[Start of Attachment]

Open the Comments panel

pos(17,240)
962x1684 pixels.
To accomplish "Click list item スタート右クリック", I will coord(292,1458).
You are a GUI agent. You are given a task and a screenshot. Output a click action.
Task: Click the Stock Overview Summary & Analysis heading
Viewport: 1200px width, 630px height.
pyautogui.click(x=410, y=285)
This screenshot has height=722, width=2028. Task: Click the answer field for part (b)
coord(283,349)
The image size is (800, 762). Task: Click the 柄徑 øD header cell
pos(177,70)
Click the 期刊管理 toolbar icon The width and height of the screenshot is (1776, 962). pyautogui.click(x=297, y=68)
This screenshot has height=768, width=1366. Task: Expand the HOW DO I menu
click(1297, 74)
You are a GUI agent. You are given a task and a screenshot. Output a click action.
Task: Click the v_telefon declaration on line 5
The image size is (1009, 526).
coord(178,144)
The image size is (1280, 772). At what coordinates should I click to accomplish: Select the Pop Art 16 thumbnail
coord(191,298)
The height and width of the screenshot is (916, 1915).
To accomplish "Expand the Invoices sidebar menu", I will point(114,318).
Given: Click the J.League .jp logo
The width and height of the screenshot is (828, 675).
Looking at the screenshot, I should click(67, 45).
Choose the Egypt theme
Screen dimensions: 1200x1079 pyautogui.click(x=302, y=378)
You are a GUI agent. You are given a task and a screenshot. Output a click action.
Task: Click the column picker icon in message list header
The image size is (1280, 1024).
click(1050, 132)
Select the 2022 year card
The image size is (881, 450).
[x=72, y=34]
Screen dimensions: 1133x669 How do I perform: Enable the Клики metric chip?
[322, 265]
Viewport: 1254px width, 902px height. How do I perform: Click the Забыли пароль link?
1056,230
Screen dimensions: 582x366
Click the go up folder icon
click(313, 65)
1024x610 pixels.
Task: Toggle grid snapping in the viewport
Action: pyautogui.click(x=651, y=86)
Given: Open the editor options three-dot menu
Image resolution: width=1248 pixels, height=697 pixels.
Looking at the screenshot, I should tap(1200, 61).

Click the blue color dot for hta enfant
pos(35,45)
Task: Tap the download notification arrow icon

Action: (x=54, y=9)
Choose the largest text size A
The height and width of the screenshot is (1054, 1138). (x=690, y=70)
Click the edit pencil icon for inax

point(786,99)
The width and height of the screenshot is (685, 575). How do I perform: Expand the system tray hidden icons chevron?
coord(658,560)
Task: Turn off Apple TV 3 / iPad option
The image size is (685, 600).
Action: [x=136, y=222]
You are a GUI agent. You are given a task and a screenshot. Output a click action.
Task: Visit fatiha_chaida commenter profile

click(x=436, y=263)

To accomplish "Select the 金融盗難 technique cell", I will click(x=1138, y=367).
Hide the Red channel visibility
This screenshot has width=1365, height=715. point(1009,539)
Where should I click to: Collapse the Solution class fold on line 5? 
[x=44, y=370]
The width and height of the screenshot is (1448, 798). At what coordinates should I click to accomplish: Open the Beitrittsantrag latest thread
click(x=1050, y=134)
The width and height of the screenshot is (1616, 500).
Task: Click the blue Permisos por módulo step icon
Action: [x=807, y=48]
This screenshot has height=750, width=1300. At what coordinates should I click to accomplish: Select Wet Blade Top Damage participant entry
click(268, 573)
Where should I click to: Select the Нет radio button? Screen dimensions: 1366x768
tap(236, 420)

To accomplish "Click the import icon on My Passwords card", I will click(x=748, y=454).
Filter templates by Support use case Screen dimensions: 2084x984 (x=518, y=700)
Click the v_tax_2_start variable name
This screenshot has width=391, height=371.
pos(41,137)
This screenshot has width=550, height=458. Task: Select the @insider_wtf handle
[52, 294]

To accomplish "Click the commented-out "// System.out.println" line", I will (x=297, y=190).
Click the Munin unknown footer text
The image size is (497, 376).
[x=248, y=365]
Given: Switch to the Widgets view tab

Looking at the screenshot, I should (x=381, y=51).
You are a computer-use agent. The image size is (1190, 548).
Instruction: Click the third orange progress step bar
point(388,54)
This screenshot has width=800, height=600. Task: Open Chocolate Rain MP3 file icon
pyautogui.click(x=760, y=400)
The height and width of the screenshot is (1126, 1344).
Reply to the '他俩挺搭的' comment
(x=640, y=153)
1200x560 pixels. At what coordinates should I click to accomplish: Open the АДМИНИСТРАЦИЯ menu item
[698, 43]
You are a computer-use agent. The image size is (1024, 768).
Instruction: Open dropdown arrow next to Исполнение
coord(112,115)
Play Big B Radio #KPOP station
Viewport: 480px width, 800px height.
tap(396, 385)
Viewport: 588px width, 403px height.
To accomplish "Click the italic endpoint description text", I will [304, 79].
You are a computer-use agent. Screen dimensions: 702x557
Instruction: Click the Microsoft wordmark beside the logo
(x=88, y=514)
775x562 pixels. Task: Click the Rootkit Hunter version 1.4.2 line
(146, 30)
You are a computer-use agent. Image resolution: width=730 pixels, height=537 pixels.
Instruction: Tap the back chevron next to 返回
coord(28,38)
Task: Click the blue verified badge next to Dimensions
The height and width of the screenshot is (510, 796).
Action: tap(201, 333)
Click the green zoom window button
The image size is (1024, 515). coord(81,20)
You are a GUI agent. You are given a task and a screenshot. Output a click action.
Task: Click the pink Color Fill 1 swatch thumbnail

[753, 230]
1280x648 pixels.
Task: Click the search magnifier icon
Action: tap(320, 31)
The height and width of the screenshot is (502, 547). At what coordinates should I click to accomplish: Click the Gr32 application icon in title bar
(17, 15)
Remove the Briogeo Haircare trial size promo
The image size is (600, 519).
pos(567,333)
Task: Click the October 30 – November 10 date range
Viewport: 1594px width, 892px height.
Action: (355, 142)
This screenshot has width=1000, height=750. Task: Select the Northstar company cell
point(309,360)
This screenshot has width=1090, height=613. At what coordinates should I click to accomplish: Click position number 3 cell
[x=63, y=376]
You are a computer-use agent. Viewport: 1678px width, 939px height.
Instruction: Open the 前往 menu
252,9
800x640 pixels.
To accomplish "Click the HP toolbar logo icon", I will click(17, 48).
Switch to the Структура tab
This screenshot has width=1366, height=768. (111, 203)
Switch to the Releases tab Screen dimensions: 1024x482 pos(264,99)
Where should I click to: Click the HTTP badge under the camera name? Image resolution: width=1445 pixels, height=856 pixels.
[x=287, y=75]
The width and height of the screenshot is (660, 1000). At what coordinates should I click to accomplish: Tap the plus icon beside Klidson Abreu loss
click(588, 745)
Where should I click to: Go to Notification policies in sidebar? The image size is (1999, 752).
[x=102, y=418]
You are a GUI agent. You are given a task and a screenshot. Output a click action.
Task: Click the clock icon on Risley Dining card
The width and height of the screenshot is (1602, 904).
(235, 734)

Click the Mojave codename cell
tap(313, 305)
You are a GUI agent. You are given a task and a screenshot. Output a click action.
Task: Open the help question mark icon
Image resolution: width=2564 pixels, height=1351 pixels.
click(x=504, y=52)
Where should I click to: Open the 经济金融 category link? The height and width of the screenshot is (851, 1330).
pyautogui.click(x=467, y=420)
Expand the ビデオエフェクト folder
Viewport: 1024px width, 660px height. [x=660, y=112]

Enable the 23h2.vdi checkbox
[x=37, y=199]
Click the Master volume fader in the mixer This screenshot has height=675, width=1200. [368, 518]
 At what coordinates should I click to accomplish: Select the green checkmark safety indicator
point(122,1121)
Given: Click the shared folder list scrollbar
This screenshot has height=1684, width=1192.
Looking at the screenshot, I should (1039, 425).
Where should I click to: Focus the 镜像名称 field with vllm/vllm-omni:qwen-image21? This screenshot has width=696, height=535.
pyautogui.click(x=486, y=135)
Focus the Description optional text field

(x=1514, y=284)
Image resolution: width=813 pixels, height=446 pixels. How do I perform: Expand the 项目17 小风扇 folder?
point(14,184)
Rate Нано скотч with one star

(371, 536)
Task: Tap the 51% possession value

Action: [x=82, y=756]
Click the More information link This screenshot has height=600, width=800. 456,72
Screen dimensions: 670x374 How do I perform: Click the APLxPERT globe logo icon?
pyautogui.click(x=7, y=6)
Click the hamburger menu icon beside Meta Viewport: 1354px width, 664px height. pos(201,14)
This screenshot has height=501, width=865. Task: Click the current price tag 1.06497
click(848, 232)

[End of Attachment]

• **What to do**:
Whenever the word "will" turns up in a line of the listing above, copy the line.

• **Exercise solution**:
To accomplish "Click list item スタート右クリック", I will coord(292,1458).
To accomplish "Expand the Invoices sidebar menu", I will point(114,318).
To accomplish "Select the 金融盗難 technique cell", I will click(x=1138, y=367).
To accomplish "Click the import icon on My Passwords card", I will click(x=748, y=454).
To accomplish "Click the commented-out "// System.out.println" line", I will (x=297, y=190).
To accomplish "Click the italic endpoint description text", I will [304, 79].
To accomplish "Click the HP toolbar logo icon", I will click(17, 48).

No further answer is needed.